After forty days on Sinai, Moses came down with the two tablets of testimony in his hand, and something had happened to his face. The Torah's Hebrew says karan — literally, his face had "horned" or "radiated." Targum Pseudo-Jonathan on Exodus 34:29 decodes it: the visage of Moses' face shone with the splendour which had come upon him from the brightness of the glory of the Lord's Shekinah in the time of His speaking with him.
This is one of the most striking details in the entire Torah, and the Targum highlights the stranger half of it: Moses knew not. He walked down the mountain glowing, and he did not realize he was glowing. He only discovered it when Aaron and the elders flinched from him (Exodus 34:30, in the next verse).
The rabbis drew a moral from Moses' obliviousness: the greatest sign of true holiness is that its bearer is unaware of it. A person who knows they are radiant is already dimmer for the knowing.

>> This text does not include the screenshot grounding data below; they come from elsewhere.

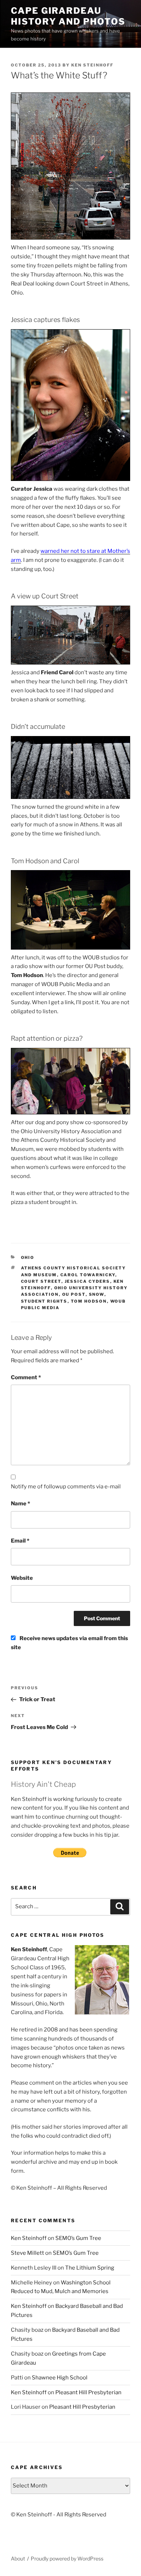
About (18, 2558)
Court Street (41, 1281)
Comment (26, 1377)
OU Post (74, 1294)
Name (20, 1503)
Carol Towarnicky (87, 1274)
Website (22, 1578)
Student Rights (44, 1301)
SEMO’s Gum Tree (78, 2238)
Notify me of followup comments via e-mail (66, 1486)
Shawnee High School (59, 2377)
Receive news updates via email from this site (69, 1643)
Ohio (28, 1257)
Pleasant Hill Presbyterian (88, 2392)
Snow (96, 1294)
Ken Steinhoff (92, 65)
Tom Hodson (89, 1301)
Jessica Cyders (87, 1281)
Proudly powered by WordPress (67, 2558)
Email (20, 1541)
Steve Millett (27, 2253)
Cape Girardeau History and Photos (68, 16)
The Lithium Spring (89, 2268)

Moses had spent forty days so close to the divine speech that its afterglow clung to his skin, and his mind was still back in the cloud, still hearing the words, not attending to himself.
The Targum's expansion — the brightness of the glory of the Lord's Shekinah — chains four words together (brightness, glory, Shekhinah) to emphasize that what Moses carried down was not a metaphor. It was a reflection of the divine Presence, a borrowed light, soaking into the prophet like scent into cloth.
The takeaway: proximity to holiness marks a person. Moses' shining face is the Torah's way of saying that what you spend your time near — that is what eventually lights you up.